## Exercise prompt
The count of lines below that include the string "icon" is the whole answer.

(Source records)
****

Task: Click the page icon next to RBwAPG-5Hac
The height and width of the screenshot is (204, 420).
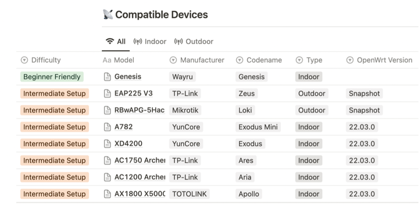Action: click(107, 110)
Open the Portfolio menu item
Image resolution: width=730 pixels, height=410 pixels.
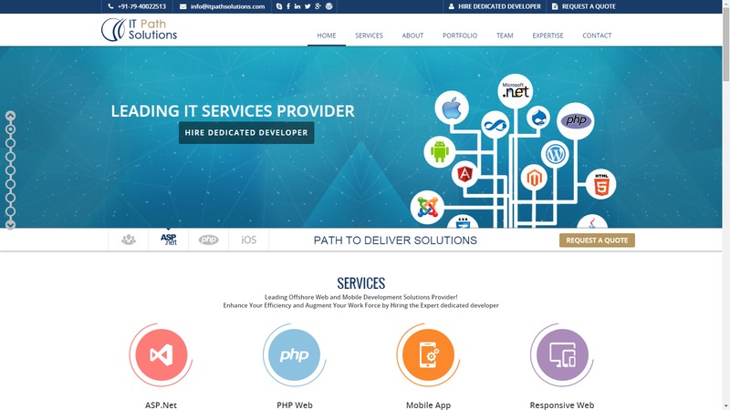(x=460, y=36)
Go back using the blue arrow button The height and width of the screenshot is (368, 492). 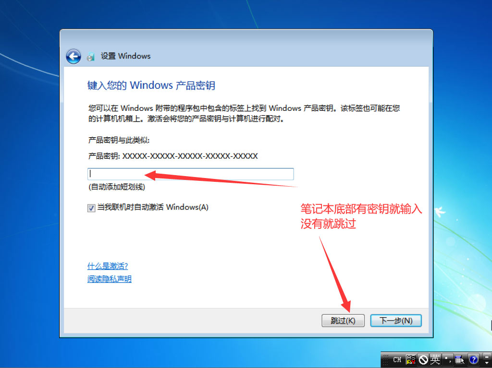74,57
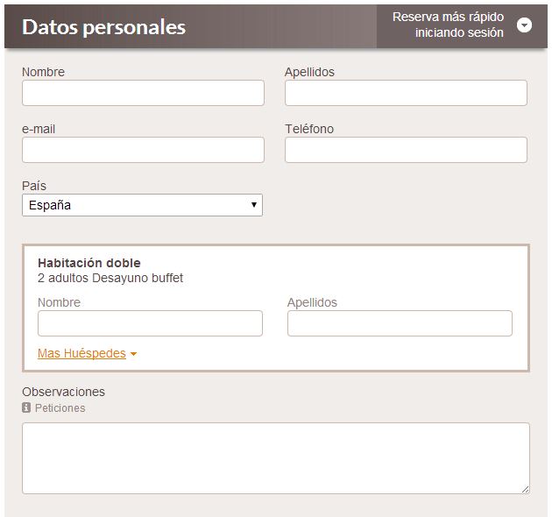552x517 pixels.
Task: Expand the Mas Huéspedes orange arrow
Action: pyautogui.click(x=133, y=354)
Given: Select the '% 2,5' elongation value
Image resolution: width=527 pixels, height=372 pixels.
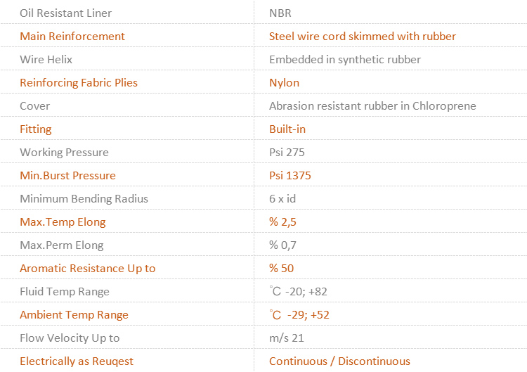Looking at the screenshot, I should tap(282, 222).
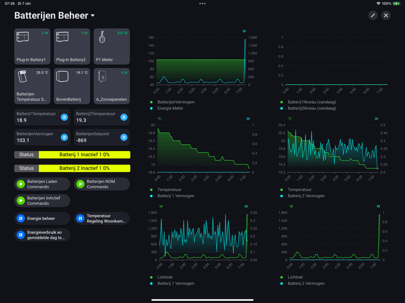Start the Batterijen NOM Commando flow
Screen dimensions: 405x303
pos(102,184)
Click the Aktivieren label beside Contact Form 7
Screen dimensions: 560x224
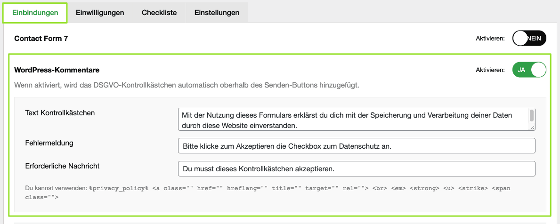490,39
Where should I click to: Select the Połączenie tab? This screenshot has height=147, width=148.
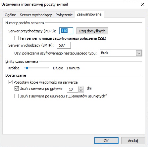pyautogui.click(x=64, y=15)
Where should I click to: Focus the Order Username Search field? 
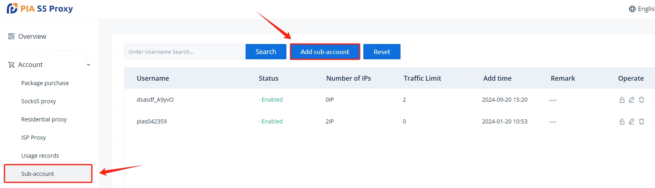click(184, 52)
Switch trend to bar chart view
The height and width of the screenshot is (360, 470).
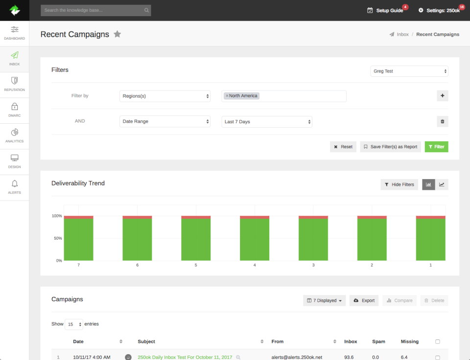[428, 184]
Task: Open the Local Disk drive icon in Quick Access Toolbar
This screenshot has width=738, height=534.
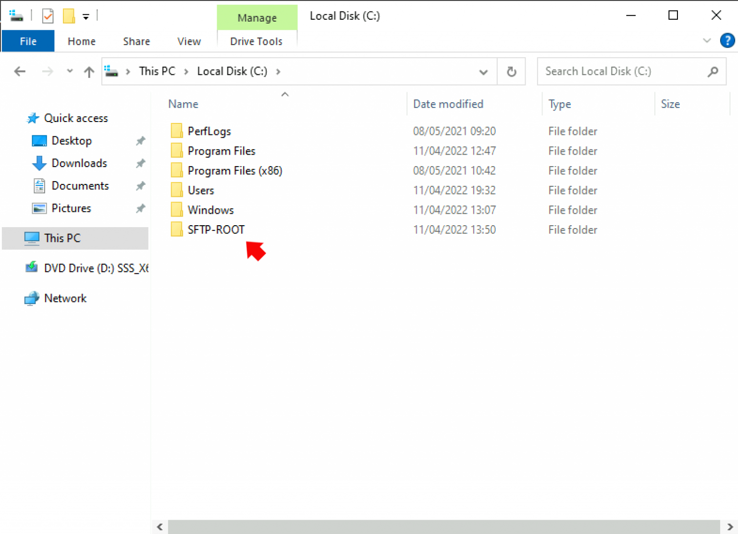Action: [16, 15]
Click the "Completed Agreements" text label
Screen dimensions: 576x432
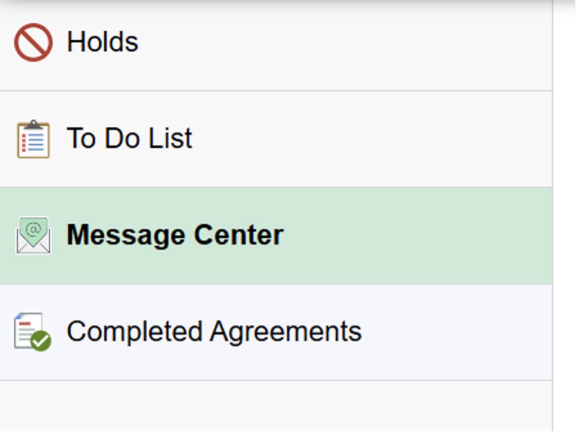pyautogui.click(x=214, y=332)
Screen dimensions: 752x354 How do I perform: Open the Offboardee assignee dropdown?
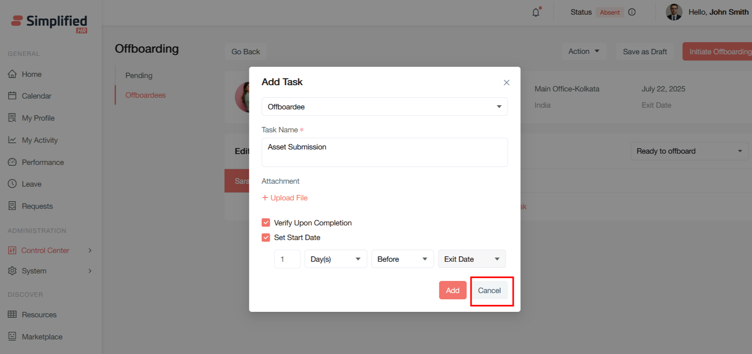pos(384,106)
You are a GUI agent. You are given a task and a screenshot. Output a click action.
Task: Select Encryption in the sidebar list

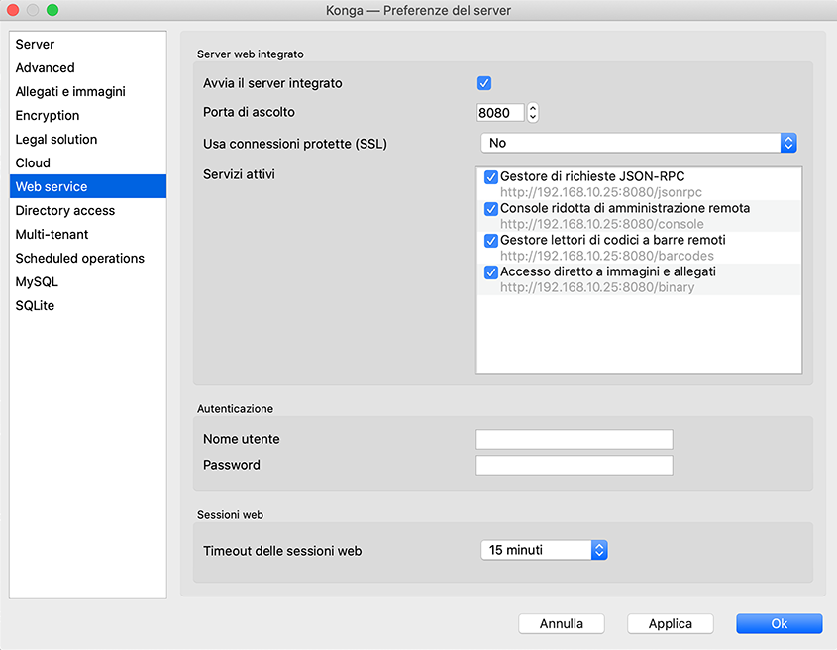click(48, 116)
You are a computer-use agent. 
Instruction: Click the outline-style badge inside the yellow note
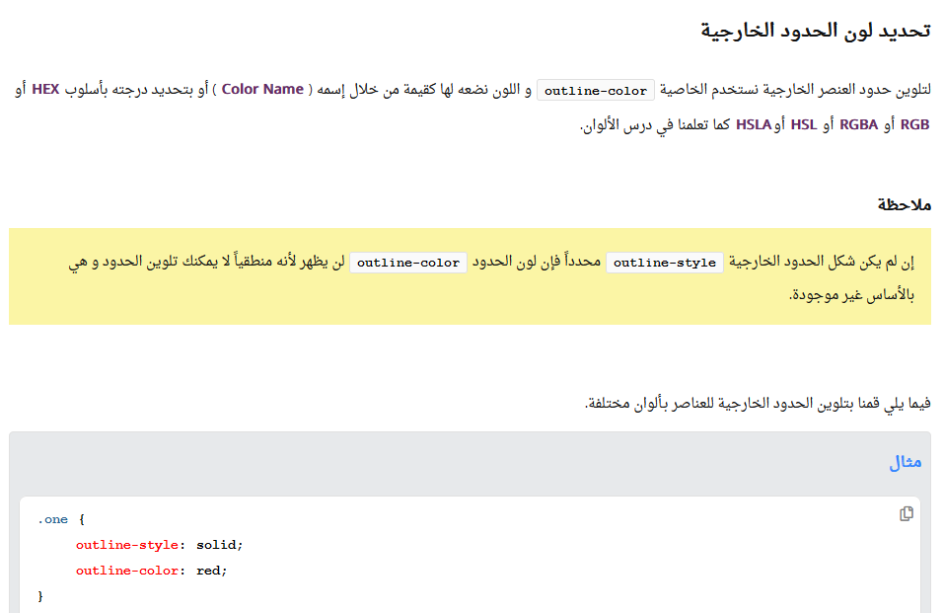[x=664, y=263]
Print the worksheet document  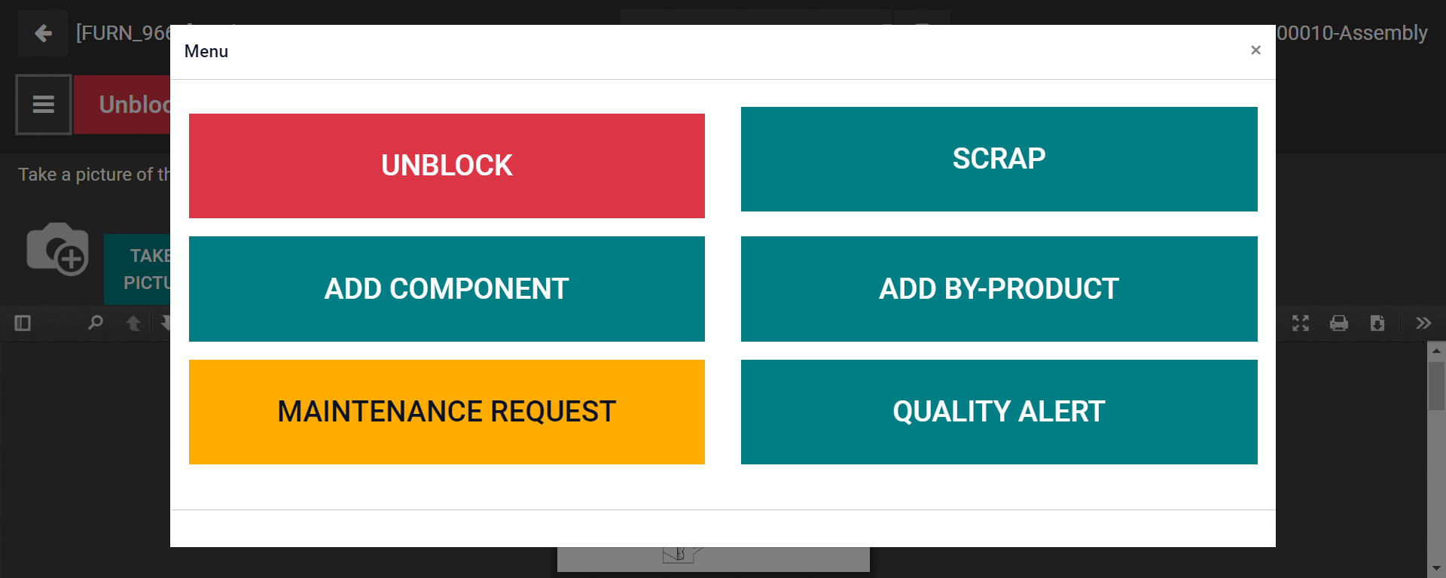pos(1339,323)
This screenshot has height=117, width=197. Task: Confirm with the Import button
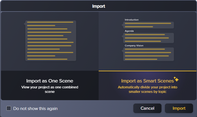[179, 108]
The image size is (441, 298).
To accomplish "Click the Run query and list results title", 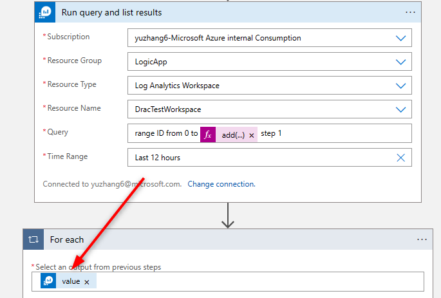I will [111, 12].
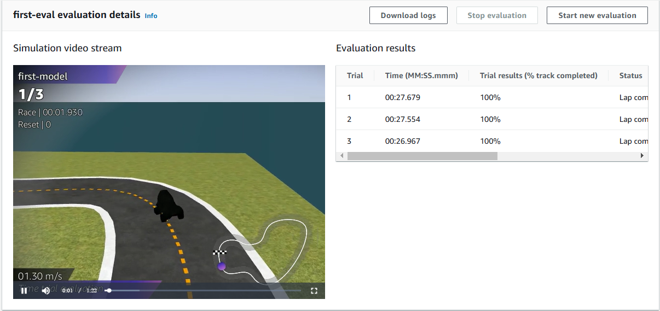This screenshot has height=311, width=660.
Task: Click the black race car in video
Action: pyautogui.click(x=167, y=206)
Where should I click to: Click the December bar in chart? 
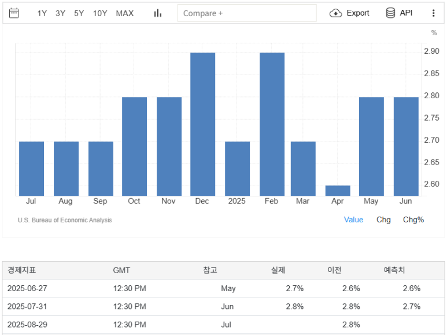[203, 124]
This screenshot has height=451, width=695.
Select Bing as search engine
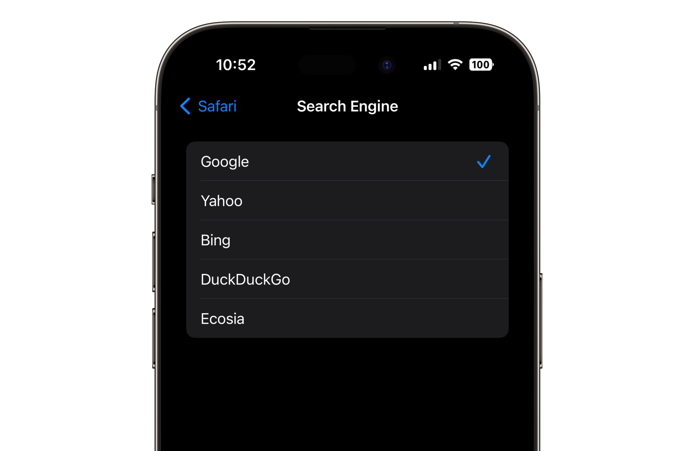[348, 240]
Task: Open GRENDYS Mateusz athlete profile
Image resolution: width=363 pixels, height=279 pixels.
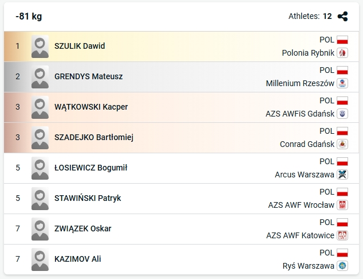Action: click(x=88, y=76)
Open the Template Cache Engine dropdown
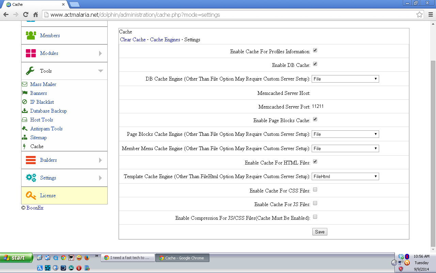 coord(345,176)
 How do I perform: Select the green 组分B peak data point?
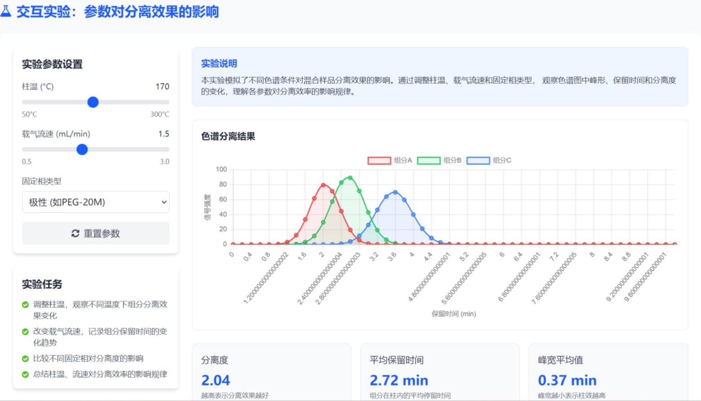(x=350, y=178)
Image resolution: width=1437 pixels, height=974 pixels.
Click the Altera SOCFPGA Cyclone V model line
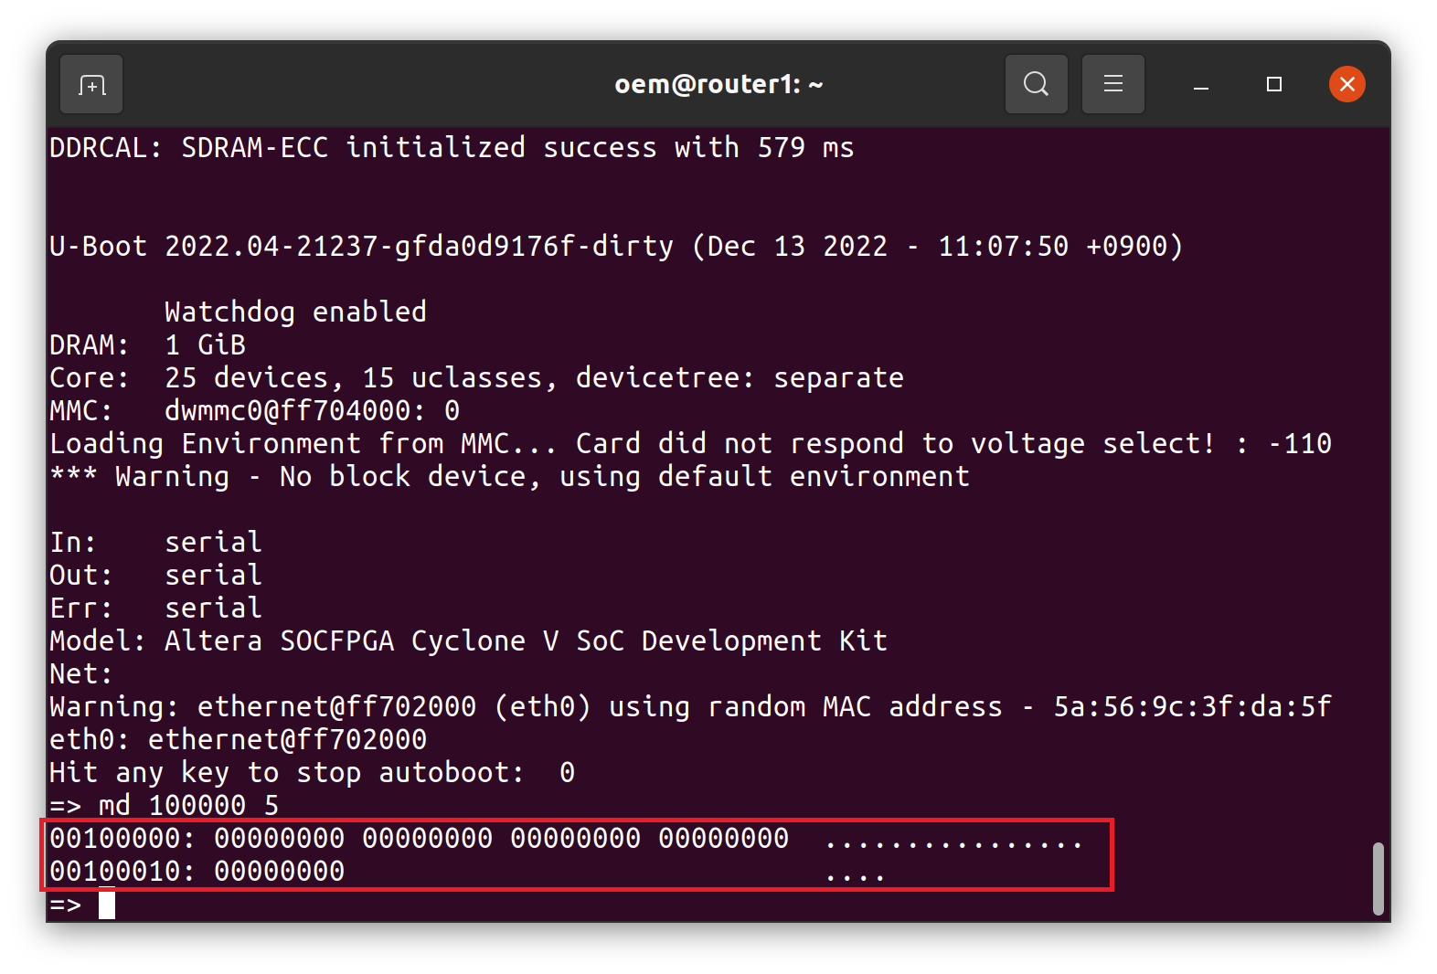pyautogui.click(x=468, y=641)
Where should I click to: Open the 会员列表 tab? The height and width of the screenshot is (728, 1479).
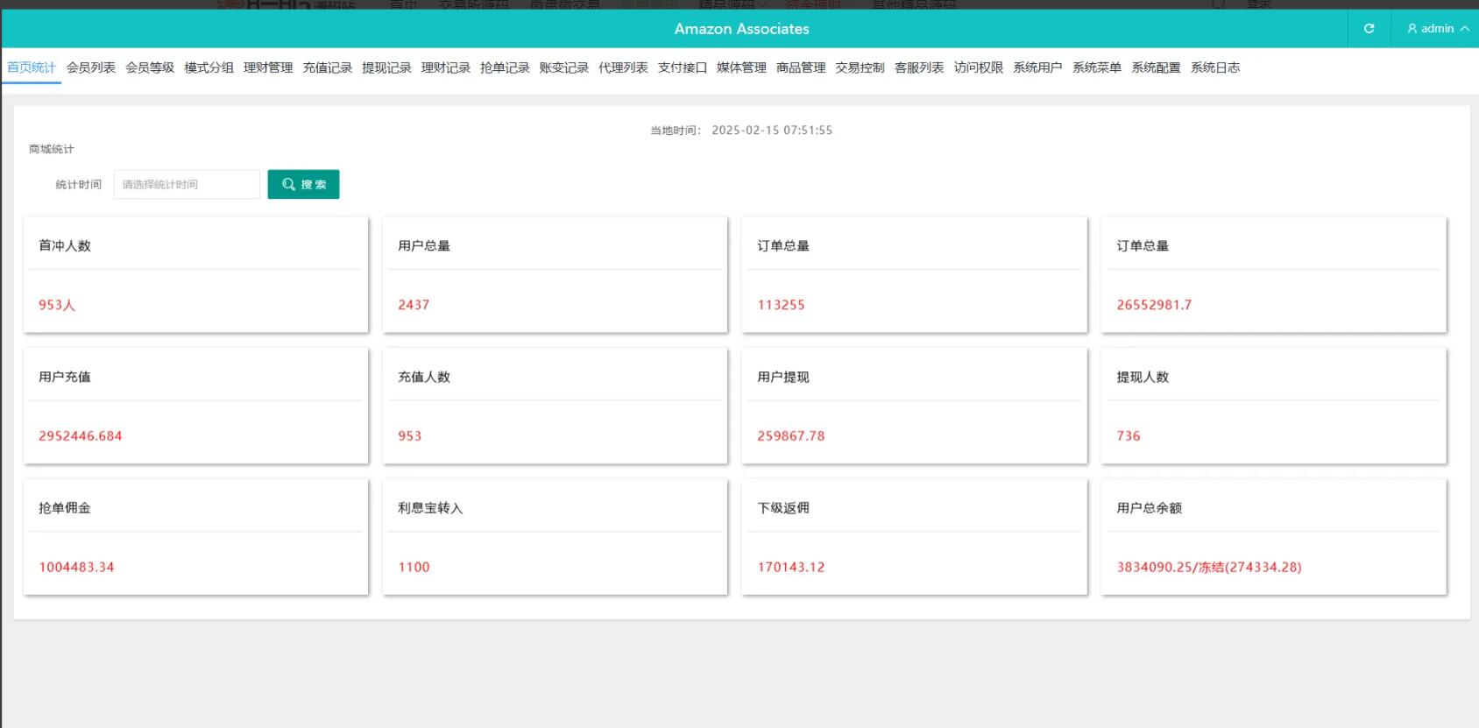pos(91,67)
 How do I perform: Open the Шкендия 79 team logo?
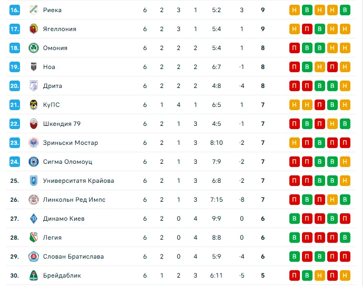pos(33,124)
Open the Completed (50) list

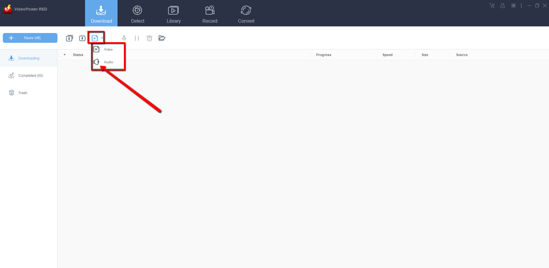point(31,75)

****

## Answer to this problem
2